How Does God See You?

Trust your heavenly Father — he loves you more than you can imagine.

Pompeo Batoni (1708-1787), "The Return of the Prodigal Son"
Pompeo Batoni (1708-1787), "The Return of the Prodigal Son" (photo: Public Domain)

Some time ago at a local nursing home, I spoke with a 96-year-old Catholic woman (I’ll call her Claire) who was suffering from various ailments, including the loss of her eyesight. I’d grown to know her and her family very well over the past few years. And we talked this day about life, and one day meeting God. Claire was one of the sweetest and kindest people I’ve ever met. Yet, when I spoke about God’s great mercy, her head drooped down, her brow furrowed, and she said to me in a deeply worried tone, “Oh, I hope so.
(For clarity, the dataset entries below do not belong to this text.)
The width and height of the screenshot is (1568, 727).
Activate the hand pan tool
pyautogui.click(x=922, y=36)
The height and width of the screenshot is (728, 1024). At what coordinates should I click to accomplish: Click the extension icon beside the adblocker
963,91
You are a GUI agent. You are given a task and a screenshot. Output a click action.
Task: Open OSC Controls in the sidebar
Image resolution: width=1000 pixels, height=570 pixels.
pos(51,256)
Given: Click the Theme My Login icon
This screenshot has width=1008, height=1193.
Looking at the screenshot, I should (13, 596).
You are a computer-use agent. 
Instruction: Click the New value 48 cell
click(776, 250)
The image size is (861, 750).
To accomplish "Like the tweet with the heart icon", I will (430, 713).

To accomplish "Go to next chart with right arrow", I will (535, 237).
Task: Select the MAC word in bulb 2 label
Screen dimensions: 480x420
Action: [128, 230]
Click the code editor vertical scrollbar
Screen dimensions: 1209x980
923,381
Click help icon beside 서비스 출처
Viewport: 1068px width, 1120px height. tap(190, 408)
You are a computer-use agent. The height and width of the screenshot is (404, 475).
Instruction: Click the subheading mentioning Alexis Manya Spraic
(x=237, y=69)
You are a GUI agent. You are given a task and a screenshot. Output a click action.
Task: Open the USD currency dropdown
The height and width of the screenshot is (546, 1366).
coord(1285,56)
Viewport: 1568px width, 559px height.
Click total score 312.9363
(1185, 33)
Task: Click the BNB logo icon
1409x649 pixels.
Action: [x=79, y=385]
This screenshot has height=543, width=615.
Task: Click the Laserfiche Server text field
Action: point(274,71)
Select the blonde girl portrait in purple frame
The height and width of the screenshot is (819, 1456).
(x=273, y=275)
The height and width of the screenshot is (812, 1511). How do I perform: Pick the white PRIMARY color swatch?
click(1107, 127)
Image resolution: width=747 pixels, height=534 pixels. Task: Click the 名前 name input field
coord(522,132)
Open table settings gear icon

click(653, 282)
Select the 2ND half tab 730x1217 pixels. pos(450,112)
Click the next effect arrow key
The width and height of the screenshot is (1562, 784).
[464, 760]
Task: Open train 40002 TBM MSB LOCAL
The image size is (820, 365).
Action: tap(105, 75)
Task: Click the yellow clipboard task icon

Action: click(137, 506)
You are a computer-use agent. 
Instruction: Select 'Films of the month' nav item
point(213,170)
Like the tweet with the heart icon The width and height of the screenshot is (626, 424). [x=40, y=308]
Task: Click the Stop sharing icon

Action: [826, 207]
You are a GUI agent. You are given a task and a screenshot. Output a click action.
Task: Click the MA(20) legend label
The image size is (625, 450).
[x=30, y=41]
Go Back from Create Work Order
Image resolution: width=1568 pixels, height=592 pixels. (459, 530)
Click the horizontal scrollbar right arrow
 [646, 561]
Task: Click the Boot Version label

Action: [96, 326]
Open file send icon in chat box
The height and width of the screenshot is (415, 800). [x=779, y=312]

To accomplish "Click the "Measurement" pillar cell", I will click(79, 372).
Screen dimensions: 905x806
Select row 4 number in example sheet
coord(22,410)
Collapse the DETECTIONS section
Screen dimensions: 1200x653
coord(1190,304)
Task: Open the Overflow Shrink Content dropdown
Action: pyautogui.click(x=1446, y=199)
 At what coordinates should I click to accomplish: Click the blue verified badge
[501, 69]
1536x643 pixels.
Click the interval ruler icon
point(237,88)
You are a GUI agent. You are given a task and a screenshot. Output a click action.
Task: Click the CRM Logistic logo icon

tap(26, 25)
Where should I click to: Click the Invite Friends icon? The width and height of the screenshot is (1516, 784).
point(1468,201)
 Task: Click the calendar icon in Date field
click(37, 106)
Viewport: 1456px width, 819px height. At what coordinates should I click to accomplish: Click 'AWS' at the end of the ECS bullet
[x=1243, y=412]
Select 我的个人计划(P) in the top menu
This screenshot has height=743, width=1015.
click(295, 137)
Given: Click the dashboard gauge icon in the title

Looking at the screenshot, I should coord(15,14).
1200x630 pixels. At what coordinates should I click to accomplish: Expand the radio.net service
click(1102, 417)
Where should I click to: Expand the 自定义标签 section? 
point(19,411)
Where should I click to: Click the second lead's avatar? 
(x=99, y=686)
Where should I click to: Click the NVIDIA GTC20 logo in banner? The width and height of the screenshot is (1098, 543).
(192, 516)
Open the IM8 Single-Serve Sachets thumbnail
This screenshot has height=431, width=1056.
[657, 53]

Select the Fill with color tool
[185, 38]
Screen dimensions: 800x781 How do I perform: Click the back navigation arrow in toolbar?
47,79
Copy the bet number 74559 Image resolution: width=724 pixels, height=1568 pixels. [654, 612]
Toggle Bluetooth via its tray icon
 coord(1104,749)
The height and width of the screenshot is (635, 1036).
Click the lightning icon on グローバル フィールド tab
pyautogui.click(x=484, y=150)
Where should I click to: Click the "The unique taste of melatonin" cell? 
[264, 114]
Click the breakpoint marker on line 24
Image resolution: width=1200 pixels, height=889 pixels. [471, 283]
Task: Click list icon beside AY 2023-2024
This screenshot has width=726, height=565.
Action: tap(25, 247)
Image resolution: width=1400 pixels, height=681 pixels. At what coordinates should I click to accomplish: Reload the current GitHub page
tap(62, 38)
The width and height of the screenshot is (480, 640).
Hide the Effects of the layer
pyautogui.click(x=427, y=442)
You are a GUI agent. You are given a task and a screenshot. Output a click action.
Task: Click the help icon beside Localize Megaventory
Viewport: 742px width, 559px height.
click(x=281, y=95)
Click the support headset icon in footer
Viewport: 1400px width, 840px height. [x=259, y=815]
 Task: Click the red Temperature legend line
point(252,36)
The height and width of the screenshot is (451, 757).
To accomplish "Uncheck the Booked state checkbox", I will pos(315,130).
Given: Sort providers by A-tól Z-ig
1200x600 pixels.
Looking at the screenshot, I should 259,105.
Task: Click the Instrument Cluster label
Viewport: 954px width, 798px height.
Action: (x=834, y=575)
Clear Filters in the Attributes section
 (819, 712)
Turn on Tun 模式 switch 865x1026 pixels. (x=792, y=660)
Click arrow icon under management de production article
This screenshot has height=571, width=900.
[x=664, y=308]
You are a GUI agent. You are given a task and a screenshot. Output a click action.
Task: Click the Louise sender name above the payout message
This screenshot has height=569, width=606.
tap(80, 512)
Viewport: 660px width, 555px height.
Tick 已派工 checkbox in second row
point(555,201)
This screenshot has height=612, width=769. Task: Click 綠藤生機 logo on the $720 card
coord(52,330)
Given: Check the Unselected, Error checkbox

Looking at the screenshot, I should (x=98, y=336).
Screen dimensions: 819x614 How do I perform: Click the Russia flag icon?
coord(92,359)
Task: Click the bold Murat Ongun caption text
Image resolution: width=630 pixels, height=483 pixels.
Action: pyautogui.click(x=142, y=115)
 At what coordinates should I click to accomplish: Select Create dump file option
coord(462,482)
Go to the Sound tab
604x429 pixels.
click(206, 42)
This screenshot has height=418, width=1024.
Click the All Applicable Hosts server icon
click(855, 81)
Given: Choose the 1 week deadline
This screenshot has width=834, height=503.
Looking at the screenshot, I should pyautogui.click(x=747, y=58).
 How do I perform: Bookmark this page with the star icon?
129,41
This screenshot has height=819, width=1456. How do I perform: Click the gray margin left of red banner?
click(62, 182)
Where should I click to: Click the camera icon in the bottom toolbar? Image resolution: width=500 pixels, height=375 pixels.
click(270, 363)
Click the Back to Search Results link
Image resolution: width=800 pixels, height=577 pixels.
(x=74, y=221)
I really hope so.”

It broke my heart that this dear woman who was well loved by her family and others had such obvious anxiety about how she would fare when she met God at the end of her life. She’s far from alone in my experience. So we spent some time discussing what Jesus taught us by both word and action about how God sees us. I thought it might be worth sharing some of it — especially these days — because we are increasingly bombarded by a culture that seems obsessed with discovering and publicizing the faults of others in order to destroy them and to appeal to our own vanity and self-righteousness. 

This is not the way of God. 

So, here are a few thoughts Claire and I discussed that I hope you might find helpful if you struggle with fear, doubt and anxiety about how God sees you. 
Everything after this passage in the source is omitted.